- WHAT IS REQUIRED -
Copy out the records below, switching every "GUI agent" to "interface agent" and leaving everything else unchanged.

>> begin

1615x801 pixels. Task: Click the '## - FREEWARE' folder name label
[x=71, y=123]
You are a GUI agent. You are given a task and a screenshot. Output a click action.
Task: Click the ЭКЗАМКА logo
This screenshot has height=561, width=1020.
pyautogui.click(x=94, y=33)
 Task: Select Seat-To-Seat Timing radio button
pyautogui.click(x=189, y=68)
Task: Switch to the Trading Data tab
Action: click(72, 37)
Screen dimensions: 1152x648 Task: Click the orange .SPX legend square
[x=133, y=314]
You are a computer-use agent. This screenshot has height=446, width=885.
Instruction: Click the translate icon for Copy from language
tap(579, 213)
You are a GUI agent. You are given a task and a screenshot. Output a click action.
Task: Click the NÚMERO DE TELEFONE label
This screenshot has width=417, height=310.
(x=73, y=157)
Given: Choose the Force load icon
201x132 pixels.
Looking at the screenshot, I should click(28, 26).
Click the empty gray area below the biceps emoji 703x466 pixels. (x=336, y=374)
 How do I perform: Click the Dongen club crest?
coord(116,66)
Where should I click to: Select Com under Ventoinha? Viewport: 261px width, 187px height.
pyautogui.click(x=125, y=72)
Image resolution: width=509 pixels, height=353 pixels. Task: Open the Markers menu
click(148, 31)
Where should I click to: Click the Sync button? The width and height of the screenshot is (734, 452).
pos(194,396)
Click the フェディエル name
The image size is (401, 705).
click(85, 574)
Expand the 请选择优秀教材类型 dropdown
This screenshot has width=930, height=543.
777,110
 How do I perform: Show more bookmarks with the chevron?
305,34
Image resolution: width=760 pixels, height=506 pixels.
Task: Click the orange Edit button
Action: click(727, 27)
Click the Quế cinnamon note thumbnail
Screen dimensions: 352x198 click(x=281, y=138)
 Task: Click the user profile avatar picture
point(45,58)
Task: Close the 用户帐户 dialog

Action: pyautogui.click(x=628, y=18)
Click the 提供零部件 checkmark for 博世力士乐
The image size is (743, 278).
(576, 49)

>> end

- THE RESULT -
1615x801 pixels. Task: Click the '## - FREEWARE' folder name label
[x=71, y=123]
You are a interface agent. You are given a task and a screenshot. Output a click action.
Task: Click the ЭКЗАМКА logo
This screenshot has height=561, width=1020.
pyautogui.click(x=94, y=33)
 Task: Select Seat-To-Seat Timing radio button
pyautogui.click(x=189, y=68)
Task: Switch to the Trading Data tab
Action: click(72, 37)
Screen dimensions: 1152x648 Task: Click the orange .SPX legend square
[x=133, y=314]
You are a computer-use agent. This screenshot has height=446, width=885.
Instruction: Click the translate icon for Copy from language
tap(579, 213)
You are a interface agent. You are given a task and a screenshot. Output a click action.
Task: Click the NÚMERO DE TELEFONE label
This screenshot has width=417, height=310.
(x=73, y=157)
Given: Choose the Force load icon
201x132 pixels.
Looking at the screenshot, I should click(28, 26).
Click the empty gray area below the biceps emoji 703x466 pixels. (x=336, y=374)
 How do I perform: Click the Dongen club crest?
coord(116,66)
Where should I click to: Select Com under Ventoinha? Viewport: 261px width, 187px height.
pyautogui.click(x=125, y=72)
Image resolution: width=509 pixels, height=353 pixels. Task: Open the Markers menu
click(148, 31)
Where should I click to: Click the Sync button? The width and height of the screenshot is (734, 452).
pos(194,396)
Click the フェディエル name
The image size is (401, 705).
click(85, 574)
Expand the 请选择优秀教材类型 dropdown
This screenshot has width=930, height=543.
777,110
 How do I perform: Show more bookmarks with the chevron?
305,34
Image resolution: width=760 pixels, height=506 pixels.
Task: Click the orange Edit button
Action: click(727, 27)
Click the Quế cinnamon note thumbnail
Screen dimensions: 352x198 click(x=281, y=138)
 Task: Click the user profile avatar picture
point(45,58)
Task: Close the 用户帐户 dialog

Action: pyautogui.click(x=628, y=18)
Click the 提供零部件 checkmark for 博世力士乐
The image size is (743, 278).
(576, 49)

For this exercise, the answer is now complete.